WHAT NEEDS TO BE DONE: Exactly the lines from the one with "Open the Refactor menu" to the end of the entries should appear in your answer, retyped word for word.

Stored data entries:
|---|
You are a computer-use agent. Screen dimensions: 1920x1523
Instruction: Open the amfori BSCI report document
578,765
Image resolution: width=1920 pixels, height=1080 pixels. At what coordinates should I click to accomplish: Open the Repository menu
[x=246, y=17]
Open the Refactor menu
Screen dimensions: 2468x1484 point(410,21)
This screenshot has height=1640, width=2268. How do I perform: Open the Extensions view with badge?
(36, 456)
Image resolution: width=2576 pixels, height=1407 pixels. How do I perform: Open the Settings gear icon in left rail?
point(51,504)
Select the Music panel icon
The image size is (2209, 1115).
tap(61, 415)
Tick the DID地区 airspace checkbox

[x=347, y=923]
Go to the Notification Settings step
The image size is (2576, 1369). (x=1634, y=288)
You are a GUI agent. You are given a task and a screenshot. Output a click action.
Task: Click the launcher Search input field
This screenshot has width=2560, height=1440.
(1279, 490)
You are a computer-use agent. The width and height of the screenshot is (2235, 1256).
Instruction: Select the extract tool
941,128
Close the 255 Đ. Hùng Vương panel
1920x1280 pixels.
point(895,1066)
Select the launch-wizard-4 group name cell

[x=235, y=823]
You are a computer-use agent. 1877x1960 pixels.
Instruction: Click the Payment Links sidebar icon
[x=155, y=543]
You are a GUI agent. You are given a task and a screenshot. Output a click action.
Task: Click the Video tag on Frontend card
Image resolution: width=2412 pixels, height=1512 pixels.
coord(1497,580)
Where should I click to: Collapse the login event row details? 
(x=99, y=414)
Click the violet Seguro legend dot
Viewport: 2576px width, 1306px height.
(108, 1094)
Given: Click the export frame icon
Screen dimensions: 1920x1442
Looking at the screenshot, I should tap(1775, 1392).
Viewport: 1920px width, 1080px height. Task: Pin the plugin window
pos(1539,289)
|---|
EXPECTED OUTPUT:
Open the Refactor menu
Screen dimensions: 2468x1484 point(410,21)
This screenshot has height=1640, width=2268. How do I perform: Open the Extensions view with badge?
(36, 456)
Image resolution: width=2576 pixels, height=1407 pixels. How do I perform: Open the Settings gear icon in left rail?
point(51,504)
Select the Music panel icon
The image size is (2209, 1115).
tap(61, 415)
Tick the DID地区 airspace checkbox

[x=347, y=923]
Go to the Notification Settings step
The image size is (2576, 1369). (x=1634, y=288)
You are a GUI agent. You are given a task and a screenshot. Output a click action.
Task: Click the launcher Search input field
This screenshot has width=2560, height=1440.
(1279, 490)
You are a computer-use agent. The width and height of the screenshot is (2235, 1256).
Instruction: Select the extract tool
941,128
Close the 255 Đ. Hùng Vương panel
1920x1280 pixels.
point(895,1066)
Select the launch-wizard-4 group name cell

[x=235, y=823]
You are a computer-use agent. 1877x1960 pixels.
Instruction: Click the Payment Links sidebar icon
[x=155, y=543]
You are a GUI agent. You are given a task and a screenshot. Output a click action.
Task: Click the Video tag on Frontend card
Image resolution: width=2412 pixels, height=1512 pixels.
coord(1497,580)
Where should I click to: Collapse the login event row details? 
(x=99, y=414)
Click the violet Seguro legend dot
Viewport: 2576px width, 1306px height.
(108, 1094)
Given: Click the export frame icon
Screen dimensions: 1920x1442
Looking at the screenshot, I should tap(1775, 1392).
Viewport: 1920px width, 1080px height. Task: Pin the plugin window
pos(1539,289)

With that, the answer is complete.